Caluroso y extraño agosto, aquel del noventa y seis. Ahí estaba yo, como los detectives chuletas de las novelas de Raymond Chandler, sentado en una silla en equilibrio, con la espalda apoyada contra la pared y las piernas cruzadas sobre la mesa del despacho. Seguía sin quitarle el ojo al teléfono. Estaba esperando mi primera llamada de trabajo como agua de mayo. Sin embargo, la llegada del calor estival me había empezado a desanimar. Lógico. Llevaba tres meses encerrado en aquella pequeña oficina esperando a que un teléfono sordomudo dijera algo. Tres, absolutamente solo, cumpliendo un ridículo horario de oficina para nadie. Y todo, porque una puñetera mañana me había levantado de la cama decidido a cambiar mi estupenda vida de crápula por otra diferente, más sensata y juiciosa. Sí, ya sé que es difícil de explicar, pero durante aquellos días comprendí que el camino de la responsabilidad, te puede llevar directamente al precipicio. Yo nunca he estado tan cerca de caer como entonces, cuando quise ser un ejemplo de vida y me convertí en una advertencia.

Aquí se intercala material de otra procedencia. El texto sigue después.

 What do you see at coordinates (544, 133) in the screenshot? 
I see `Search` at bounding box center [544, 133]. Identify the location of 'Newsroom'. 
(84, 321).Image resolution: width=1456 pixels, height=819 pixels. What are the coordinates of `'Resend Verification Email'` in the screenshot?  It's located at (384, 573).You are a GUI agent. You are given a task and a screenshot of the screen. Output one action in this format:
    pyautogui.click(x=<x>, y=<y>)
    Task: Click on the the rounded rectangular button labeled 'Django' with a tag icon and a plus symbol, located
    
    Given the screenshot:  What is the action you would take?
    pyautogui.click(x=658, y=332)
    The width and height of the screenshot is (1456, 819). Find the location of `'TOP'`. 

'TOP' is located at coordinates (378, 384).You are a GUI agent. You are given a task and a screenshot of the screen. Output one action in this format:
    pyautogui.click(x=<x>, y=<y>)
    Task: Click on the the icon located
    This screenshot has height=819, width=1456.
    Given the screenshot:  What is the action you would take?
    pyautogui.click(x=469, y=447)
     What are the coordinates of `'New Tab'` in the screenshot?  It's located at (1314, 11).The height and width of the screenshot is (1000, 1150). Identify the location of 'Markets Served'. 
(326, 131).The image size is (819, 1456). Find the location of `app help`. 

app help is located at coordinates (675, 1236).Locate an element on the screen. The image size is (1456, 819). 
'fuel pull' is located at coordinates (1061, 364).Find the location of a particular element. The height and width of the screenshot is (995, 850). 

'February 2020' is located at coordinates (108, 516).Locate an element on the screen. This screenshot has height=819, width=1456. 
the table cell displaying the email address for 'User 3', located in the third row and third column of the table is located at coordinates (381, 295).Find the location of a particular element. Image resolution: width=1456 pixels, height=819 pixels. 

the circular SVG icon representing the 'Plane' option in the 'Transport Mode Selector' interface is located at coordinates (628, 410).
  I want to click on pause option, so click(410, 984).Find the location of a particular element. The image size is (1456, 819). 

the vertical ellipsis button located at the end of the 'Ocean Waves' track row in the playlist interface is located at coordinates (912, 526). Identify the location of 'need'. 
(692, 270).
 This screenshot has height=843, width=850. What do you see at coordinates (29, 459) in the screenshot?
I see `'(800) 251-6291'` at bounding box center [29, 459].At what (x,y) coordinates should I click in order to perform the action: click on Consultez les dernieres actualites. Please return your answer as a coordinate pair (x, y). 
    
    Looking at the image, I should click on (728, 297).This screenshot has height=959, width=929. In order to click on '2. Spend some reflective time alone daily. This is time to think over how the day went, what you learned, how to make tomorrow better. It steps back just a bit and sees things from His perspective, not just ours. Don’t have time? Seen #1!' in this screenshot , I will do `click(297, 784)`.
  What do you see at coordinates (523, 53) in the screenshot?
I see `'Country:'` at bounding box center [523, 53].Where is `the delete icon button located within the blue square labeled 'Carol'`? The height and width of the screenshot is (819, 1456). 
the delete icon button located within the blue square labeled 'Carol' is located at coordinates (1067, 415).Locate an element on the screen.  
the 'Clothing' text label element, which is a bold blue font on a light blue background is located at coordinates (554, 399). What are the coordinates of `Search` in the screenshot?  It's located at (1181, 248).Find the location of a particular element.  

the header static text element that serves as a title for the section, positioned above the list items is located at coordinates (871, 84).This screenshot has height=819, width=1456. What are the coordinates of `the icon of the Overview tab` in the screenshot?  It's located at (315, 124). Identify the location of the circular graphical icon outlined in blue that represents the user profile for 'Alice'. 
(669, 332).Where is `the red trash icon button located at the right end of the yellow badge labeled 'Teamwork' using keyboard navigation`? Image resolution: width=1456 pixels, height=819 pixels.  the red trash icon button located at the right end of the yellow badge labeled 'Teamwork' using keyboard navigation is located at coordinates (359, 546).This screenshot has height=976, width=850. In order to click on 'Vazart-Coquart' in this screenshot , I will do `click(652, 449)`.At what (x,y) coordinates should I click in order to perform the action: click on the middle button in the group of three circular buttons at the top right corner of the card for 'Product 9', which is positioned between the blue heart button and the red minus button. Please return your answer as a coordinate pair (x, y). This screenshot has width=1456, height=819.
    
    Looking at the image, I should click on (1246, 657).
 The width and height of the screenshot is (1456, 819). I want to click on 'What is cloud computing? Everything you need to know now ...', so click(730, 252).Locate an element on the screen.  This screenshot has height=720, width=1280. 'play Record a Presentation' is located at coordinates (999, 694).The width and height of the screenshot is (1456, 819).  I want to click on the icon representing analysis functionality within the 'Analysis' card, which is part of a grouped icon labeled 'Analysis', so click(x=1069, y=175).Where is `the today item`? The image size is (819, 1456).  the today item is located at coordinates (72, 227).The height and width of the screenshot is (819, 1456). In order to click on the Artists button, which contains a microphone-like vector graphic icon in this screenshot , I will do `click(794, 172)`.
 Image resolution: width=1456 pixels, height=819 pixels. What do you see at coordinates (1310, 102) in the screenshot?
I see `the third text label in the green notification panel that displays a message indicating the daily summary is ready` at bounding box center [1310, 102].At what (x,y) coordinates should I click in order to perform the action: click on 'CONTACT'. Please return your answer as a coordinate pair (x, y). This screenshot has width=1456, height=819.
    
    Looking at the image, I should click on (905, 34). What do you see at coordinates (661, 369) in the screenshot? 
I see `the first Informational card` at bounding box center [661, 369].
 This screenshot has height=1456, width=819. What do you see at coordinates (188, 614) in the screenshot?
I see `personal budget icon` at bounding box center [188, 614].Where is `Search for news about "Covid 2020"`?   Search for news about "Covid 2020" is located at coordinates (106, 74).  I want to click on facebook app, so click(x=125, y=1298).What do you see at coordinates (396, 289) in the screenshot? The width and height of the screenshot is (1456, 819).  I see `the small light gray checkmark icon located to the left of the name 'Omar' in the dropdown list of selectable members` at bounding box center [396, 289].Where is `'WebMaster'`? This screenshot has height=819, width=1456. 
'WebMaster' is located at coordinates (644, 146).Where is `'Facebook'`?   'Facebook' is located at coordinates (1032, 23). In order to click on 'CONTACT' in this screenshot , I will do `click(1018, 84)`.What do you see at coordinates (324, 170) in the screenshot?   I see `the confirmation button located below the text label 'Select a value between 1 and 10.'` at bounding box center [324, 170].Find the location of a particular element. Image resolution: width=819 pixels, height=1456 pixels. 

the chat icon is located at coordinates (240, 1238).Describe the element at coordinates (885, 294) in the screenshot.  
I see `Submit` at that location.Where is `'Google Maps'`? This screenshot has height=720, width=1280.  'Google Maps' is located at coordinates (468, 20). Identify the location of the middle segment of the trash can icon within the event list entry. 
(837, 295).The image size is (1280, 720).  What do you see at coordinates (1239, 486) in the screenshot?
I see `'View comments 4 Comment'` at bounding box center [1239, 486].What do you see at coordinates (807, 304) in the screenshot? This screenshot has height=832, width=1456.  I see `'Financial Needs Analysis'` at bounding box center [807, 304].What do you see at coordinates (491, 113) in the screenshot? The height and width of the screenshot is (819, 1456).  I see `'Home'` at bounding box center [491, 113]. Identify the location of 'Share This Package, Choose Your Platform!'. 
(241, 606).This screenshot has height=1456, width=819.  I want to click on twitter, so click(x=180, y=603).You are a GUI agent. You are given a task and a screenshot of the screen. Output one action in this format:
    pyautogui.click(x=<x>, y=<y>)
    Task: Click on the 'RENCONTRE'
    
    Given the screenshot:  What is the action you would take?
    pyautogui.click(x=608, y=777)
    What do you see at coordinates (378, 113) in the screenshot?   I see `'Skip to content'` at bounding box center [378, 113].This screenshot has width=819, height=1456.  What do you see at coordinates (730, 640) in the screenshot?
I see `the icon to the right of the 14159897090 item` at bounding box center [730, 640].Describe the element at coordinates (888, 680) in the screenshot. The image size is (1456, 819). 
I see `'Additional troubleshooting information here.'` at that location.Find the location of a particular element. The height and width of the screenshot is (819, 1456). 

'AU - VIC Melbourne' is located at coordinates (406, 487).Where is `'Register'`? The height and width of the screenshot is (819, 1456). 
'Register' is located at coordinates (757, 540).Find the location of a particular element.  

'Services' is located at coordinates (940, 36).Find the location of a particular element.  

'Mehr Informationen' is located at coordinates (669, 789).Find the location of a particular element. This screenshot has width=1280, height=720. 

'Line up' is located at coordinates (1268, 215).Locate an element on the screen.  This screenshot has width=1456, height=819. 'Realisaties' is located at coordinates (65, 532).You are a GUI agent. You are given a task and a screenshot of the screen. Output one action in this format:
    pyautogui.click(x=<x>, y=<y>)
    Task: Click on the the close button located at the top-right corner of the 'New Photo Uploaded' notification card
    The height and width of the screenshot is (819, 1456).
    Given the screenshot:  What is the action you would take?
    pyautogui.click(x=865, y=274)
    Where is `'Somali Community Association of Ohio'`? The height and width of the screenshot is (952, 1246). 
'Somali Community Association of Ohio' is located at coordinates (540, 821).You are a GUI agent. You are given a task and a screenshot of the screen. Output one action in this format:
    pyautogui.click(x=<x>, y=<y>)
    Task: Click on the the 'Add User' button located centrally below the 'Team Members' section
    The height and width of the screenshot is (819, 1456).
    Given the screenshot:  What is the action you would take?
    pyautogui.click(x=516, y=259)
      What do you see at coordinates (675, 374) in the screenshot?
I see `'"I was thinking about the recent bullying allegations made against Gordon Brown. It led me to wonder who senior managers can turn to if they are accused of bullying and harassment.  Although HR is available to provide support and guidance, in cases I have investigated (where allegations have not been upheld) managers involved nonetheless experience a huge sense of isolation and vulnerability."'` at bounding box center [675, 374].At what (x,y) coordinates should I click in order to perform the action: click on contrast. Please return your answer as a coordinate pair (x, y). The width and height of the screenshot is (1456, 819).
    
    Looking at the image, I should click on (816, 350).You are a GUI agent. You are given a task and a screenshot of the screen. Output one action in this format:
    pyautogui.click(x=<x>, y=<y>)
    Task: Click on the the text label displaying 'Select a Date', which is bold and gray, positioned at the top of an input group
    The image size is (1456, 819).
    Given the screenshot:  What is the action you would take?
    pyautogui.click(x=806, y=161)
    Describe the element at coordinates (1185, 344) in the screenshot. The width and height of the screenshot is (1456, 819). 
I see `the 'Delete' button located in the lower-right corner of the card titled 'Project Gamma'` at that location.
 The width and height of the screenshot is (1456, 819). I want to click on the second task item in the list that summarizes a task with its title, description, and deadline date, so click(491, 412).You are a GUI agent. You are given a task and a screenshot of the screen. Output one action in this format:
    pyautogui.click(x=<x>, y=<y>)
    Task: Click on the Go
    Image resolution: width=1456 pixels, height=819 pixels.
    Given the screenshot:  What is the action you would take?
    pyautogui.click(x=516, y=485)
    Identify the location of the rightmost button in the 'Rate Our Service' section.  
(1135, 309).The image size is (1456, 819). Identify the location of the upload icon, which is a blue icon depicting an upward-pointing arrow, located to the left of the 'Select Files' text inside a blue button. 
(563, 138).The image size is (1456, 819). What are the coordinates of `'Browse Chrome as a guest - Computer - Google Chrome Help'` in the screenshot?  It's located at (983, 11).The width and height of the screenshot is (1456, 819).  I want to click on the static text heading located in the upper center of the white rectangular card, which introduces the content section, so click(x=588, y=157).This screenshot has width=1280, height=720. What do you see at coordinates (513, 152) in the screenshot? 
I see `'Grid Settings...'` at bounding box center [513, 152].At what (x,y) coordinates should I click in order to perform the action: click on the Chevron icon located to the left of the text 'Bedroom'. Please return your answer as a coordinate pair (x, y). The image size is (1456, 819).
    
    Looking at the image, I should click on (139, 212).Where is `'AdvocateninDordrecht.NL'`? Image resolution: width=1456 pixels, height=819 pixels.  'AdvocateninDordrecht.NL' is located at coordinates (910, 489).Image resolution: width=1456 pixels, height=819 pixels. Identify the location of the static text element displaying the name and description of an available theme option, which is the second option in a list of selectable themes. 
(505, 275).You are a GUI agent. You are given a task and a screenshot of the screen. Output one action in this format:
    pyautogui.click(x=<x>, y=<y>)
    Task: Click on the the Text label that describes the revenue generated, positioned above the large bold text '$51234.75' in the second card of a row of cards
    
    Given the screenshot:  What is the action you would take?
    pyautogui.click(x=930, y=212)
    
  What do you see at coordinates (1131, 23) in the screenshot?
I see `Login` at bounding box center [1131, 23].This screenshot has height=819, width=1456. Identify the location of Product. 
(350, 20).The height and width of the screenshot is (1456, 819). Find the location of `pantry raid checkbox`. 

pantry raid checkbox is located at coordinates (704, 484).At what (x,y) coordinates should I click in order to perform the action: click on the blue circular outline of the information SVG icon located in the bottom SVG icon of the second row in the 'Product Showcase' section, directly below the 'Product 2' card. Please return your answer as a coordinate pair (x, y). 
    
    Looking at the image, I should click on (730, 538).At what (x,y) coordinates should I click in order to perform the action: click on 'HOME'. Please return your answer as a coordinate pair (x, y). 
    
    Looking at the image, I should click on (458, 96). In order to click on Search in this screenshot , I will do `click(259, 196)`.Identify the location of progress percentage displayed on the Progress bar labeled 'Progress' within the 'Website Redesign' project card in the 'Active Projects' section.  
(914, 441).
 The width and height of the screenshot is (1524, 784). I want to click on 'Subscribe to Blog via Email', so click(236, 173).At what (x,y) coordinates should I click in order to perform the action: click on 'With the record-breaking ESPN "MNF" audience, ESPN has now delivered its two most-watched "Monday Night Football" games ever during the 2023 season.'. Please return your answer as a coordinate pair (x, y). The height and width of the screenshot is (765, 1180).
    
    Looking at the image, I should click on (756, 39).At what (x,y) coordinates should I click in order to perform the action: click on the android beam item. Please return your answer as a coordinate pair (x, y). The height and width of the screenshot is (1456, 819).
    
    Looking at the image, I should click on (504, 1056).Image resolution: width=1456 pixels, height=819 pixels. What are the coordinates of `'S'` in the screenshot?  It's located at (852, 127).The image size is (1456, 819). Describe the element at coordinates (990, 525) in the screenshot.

Me recuerdo bien, ahí sentado. Sudaba como un pollo y me levanté para estirar el esqueleto entumecido de no hacer nada. Empapado, caminé muy despacito hacía la rinconera que estaba junto a la puerta de entrada y rebusqué con el dedo entre los caramelitos del recipiente de las visitas. Sí, sí, de verdad. A esas alturas de mi retiro, todavía lo llamaba “el recipiente de las visitas”. En fin…dejé de remover decepcionado. Ya no quedaba ningún caramelito de fresa. ¡Vaya faena! Volví a mirar por si acaso, pero nada. Me los había comido todos. Yo, claro. Ahora, solo quedaban caramelitos del empalagoso sabor a plátano. Me propuse que la próxima vez que bajara a la tienda de las chuches, los compraría todos de fresa porque era una majadería no darme gusto cuando allí no venía nadie. Mirando el recipiente de las visitas, tuve la impresión de haber tomado una decisión inteligente para el futuro de mi negocio, y dejé que me embargara una tonta satisfacción que me sentó de maravilla. La supervivencia tiene estas cosas.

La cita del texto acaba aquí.